**SET EXERCISE**: Render every line of the entries below as a numbered list, omitting any blank lines.

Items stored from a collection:
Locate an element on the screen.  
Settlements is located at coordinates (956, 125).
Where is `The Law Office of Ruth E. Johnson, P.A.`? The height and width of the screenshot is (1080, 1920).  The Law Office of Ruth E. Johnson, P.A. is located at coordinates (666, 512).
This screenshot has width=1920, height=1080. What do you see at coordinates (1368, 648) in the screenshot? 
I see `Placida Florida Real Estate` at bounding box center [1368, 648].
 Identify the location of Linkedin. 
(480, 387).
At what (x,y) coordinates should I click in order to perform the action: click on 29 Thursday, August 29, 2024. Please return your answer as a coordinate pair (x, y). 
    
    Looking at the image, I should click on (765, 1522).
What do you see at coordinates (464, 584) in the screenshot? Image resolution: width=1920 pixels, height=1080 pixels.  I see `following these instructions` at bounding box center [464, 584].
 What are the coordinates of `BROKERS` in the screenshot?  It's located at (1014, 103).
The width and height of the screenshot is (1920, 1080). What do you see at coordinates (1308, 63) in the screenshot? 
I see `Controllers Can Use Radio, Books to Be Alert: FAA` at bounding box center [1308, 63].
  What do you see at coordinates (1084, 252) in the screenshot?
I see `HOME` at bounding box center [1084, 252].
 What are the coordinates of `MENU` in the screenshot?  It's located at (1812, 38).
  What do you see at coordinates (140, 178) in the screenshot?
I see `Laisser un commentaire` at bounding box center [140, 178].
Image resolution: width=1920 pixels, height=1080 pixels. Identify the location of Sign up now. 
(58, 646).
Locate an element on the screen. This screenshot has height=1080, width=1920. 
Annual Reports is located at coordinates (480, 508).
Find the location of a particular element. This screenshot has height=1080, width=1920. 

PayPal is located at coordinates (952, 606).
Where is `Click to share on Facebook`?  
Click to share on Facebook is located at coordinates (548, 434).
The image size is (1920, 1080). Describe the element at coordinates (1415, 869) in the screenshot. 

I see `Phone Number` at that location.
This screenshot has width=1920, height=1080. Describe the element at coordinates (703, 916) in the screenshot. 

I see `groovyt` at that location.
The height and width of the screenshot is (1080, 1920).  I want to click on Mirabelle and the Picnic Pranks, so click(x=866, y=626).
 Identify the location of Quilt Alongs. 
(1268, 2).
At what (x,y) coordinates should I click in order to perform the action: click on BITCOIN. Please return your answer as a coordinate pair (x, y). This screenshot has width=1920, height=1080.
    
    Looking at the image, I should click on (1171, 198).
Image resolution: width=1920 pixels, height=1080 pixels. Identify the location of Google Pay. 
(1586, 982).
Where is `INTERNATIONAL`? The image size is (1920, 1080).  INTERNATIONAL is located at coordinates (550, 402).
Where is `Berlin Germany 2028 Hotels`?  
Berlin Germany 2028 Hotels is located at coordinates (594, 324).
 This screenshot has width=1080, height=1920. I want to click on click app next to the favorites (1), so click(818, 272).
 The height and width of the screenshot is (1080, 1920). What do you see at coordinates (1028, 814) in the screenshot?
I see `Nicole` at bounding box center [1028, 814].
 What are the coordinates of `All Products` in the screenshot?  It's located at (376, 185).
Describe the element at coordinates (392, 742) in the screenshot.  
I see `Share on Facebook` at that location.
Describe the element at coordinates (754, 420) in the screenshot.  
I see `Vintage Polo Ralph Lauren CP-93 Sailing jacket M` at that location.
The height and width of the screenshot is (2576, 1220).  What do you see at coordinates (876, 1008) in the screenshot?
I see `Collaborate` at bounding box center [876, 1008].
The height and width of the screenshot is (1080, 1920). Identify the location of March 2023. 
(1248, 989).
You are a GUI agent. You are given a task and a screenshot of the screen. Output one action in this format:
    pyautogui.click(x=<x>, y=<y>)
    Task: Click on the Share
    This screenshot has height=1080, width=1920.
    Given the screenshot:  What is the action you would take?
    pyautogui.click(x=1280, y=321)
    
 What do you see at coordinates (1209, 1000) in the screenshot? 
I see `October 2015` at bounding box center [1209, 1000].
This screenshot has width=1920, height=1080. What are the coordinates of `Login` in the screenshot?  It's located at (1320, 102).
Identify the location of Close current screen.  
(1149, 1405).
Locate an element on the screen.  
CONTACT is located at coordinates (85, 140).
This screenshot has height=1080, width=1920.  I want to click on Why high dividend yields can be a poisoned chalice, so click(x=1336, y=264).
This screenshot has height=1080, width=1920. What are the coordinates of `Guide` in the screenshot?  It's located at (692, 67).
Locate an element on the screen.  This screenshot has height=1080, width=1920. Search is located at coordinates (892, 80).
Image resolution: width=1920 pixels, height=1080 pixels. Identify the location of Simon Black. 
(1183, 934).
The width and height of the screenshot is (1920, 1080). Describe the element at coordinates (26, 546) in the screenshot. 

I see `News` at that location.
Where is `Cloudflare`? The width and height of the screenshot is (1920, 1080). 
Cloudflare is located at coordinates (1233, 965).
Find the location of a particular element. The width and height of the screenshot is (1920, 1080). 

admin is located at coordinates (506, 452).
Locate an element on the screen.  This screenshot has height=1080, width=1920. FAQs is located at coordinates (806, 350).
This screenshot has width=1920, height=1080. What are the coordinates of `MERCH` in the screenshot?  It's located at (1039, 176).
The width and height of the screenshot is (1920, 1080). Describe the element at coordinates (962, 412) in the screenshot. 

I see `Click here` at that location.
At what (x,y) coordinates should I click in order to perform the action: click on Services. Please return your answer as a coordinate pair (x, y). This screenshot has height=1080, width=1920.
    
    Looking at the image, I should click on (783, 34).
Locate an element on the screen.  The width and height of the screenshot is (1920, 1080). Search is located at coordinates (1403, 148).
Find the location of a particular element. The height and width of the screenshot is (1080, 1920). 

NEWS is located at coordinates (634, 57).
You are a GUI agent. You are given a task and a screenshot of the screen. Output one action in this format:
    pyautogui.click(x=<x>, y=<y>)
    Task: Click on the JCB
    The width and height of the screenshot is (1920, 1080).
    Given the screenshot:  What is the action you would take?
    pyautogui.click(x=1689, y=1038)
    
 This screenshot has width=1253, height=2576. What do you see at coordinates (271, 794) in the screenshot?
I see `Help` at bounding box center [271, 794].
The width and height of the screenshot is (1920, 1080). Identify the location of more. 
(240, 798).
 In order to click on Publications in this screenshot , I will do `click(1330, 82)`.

**COMPLETE OUTPUT**:
1. Locate an element on the screen.  
2. Settlements is located at coordinates (956, 125).
3. Where is `The Law Office of Ruth E. Johnson, P.A.`? The height and width of the screenshot is (1080, 1920).  The Law Office of Ruth E. Johnson, P.A. is located at coordinates (666, 512).
4. This screenshot has width=1920, height=1080. What do you see at coordinates (1368, 648) in the screenshot? 
5. I see `Placida Florida Real Estate` at bounding box center [1368, 648].
6.  Identify the location of Linkedin. 
7. (480, 387).
8. At what (x,y) coordinates should I click in order to perform the action: click on 29 Thursday, August 29, 2024. Please return your answer as a coordinate pair (x, y). 
9.     Looking at the image, I should click on (765, 1522).
10. What do you see at coordinates (464, 584) in the screenshot? Image resolution: width=1920 pixels, height=1080 pixels.  I see `following these instructions` at bounding box center [464, 584].
11.  What are the coordinates of `BROKERS` in the screenshot?  It's located at (1014, 103).
12. The width and height of the screenshot is (1920, 1080). What do you see at coordinates (1308, 63) in the screenshot? 
13. I see `Controllers Can Use Radio, Books to Be Alert: FAA` at bounding box center [1308, 63].
14.   What do you see at coordinates (1084, 252) in the screenshot?
15. I see `HOME` at bounding box center [1084, 252].
16.  What are the coordinates of `MENU` in the screenshot?  It's located at (1812, 38).
17.   What do you see at coordinates (140, 178) in the screenshot?
18. I see `Laisser un commentaire` at bounding box center [140, 178].
19. Image resolution: width=1920 pixels, height=1080 pixels. Identify the location of Sign up now. 
20. (58, 646).
21. Locate an element on the screen. This screenshot has height=1080, width=1920. 
22. Annual Reports is located at coordinates (480, 508).
23. Find the location of a particular element. This screenshot has height=1080, width=1920. 
24. PayPal is located at coordinates (952, 606).
25. Where is `Click to share on Facebook`?  
26. Click to share on Facebook is located at coordinates (548, 434).
27. The image size is (1920, 1080). Describe the element at coordinates (1415, 869) in the screenshot. 
28. I see `Phone Number` at that location.
29. This screenshot has width=1920, height=1080. Describe the element at coordinates (703, 916) in the screenshot. 
30. I see `groovyt` at that location.
31. The height and width of the screenshot is (1080, 1920).  I want to click on Mirabelle and the Picnic Pranks, so click(x=866, y=626).
32.  Identify the location of Quilt Alongs. 
33. (1268, 2).
34. At what (x,y) coordinates should I click in order to perform the action: click on BITCOIN. Please return your answer as a coordinate pair (x, y). This screenshot has width=1920, height=1080.
35.     Looking at the image, I should click on (1171, 198).
36. Image resolution: width=1920 pixels, height=1080 pixels. Identify the location of Google Pay. 
37. (1586, 982).
38. Where is `INTERNATIONAL`? The image size is (1920, 1080).  INTERNATIONAL is located at coordinates (550, 402).
39. Where is `Berlin Germany 2028 Hotels`?  
40. Berlin Germany 2028 Hotels is located at coordinates (594, 324).
41.  This screenshot has width=1080, height=1920. I want to click on click app next to the favorites (1), so click(818, 272).
42.  The height and width of the screenshot is (1080, 1920). What do you see at coordinates (1028, 814) in the screenshot?
43. I see `Nicole` at bounding box center [1028, 814].
44.  What are the coordinates of `All Products` in the screenshot?  It's located at (376, 185).
45. Describe the element at coordinates (392, 742) in the screenshot.  
46. I see `Share on Facebook` at that location.
47. Describe the element at coordinates (754, 420) in the screenshot.  
48. I see `Vintage Polo Ralph Lauren CP-93 Sailing jacket M` at that location.
49. The height and width of the screenshot is (2576, 1220).  What do you see at coordinates (876, 1008) in the screenshot?
50. I see `Collaborate` at bounding box center [876, 1008].
51. The height and width of the screenshot is (1080, 1920). Identify the location of March 2023. 
52. (1248, 989).
53. You are a GUI agent. You are given a task and a screenshot of the screen. Output one action in this format:
54.     pyautogui.click(x=<x>, y=<y>)
55.     Task: Click on the Share
56.     This screenshot has height=1080, width=1920.
57.     Given the screenshot:  What is the action you would take?
58.     pyautogui.click(x=1280, y=321)
59.  What do you see at coordinates (1209, 1000) in the screenshot? 
60. I see `October 2015` at bounding box center [1209, 1000].
61. This screenshot has width=1920, height=1080. What are the coordinates of `Login` in the screenshot?  It's located at (1320, 102).
62. Identify the location of Close current screen.  
63. (1149, 1405).
64. Locate an element on the screen.  
65. CONTACT is located at coordinates (85, 140).
66. This screenshot has height=1080, width=1920.  I want to click on Why high dividend yields can be a poisoned chalice, so click(x=1336, y=264).
67. This screenshot has height=1080, width=1920. What are the coordinates of `Guide` in the screenshot?  It's located at (692, 67).
68. Locate an element on the screen.  This screenshot has height=1080, width=1920. Search is located at coordinates (892, 80).
69. Image resolution: width=1920 pixels, height=1080 pixels. Identify the location of Simon Black. 
70. (1183, 934).
71. The width and height of the screenshot is (1920, 1080). Describe the element at coordinates (26, 546) in the screenshot. 
72. I see `News` at that location.
73. Where is `Cloudflare`? The width and height of the screenshot is (1920, 1080). 
74. Cloudflare is located at coordinates (1233, 965).
75. Find the location of a particular element. The width and height of the screenshot is (1920, 1080). 
76. admin is located at coordinates (506, 452).
77. Locate an element on the screen.  This screenshot has height=1080, width=1920. FAQs is located at coordinates (806, 350).
78. This screenshot has width=1920, height=1080. What are the coordinates of `MERCH` in the screenshot?  It's located at (1039, 176).
79. The width and height of the screenshot is (1920, 1080). Describe the element at coordinates (962, 412) in the screenshot. 
80. I see `Click here` at that location.
81. At what (x,y) coordinates should I click in order to perform the action: click on Services. Please return your answer as a coordinate pair (x, y). This screenshot has height=1080, width=1920.
82.     Looking at the image, I should click on (783, 34).
83. Locate an element on the screen.  The width and height of the screenshot is (1920, 1080). Search is located at coordinates (1403, 148).
84. Find the location of a particular element. The height and width of the screenshot is (1080, 1920). 
85. NEWS is located at coordinates (634, 57).
86. You are a GUI agent. You are given a task and a screenshot of the screen. Output one action in this format:
87.     pyautogui.click(x=<x>, y=<y>)
88.     Task: Click on the JCB
89.     The width and height of the screenshot is (1920, 1080).
90.     Given the screenshot:  What is the action you would take?
91.     pyautogui.click(x=1689, y=1038)
92.  This screenshot has width=1253, height=2576. What do you see at coordinates (271, 794) in the screenshot?
93. I see `Help` at bounding box center [271, 794].
94. The width and height of the screenshot is (1920, 1080). Identify the location of more. 
95. (240, 798).
96.  In order to click on Publications in this screenshot , I will do `click(1330, 82)`.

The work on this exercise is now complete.